### EXERCISE AIM
Leave out all pictures while repeating the records exactly and completely.

### THE RECORDS
※

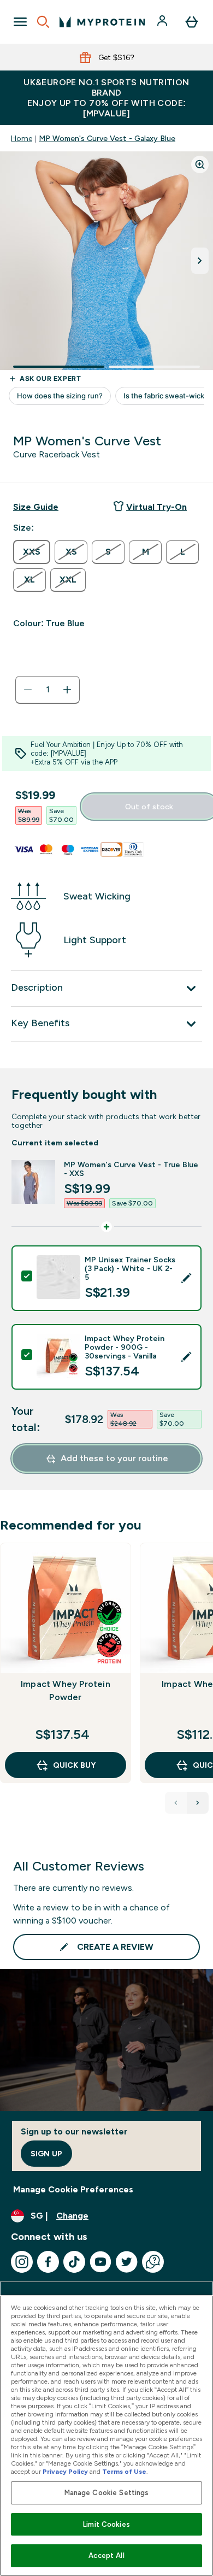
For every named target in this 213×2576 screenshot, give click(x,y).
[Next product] (198, 1803)
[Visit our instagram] (22, 2262)
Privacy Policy (65, 2471)
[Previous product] (176, 1803)
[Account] (163, 22)
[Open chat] (153, 2262)
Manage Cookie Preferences (73, 2189)
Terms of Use (124, 2471)
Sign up (46, 2153)
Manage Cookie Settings (106, 2493)
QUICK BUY (74, 1765)
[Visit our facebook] (48, 2262)
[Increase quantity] (67, 690)
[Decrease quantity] (28, 690)
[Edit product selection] (186, 1278)
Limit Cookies (106, 2524)
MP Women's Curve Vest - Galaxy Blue (107, 138)
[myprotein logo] (102, 22)
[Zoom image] (200, 164)
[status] (47, 690)
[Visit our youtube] (100, 2262)
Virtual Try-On (156, 506)
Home (21, 138)
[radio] (31, 552)
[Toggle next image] (200, 261)
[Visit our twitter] (127, 2262)
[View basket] (192, 22)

※

### ANSWER TO THIS PROBLEM
For every named target in this 213×2576 screenshot, give click(x,y).
[Next product] (198, 1803)
[Visit our instagram] (22, 2262)
Privacy Policy (65, 2471)
[Previous product] (176, 1803)
[Account] (163, 22)
[Open chat] (153, 2262)
Manage Cookie Preferences (73, 2189)
Terms of Use (124, 2471)
Sign up (46, 2153)
Manage Cookie Settings (106, 2493)
QUICK BUY (74, 1765)
[Visit our facebook] (48, 2262)
[Increase quantity] (67, 690)
[Decrease quantity] (28, 690)
[Edit product selection] (186, 1278)
Limit Cookies (106, 2524)
MP Women's Curve Vest - Galaxy Blue (107, 138)
[myprotein logo] (102, 22)
[Zoom image] (200, 164)
[status] (47, 690)
[Visit our youtube] (100, 2262)
Virtual Try-On (156, 506)
Home (21, 138)
[radio] (31, 552)
[Toggle next image] (200, 261)
[Visit our twitter] (127, 2262)
[View basket] (192, 22)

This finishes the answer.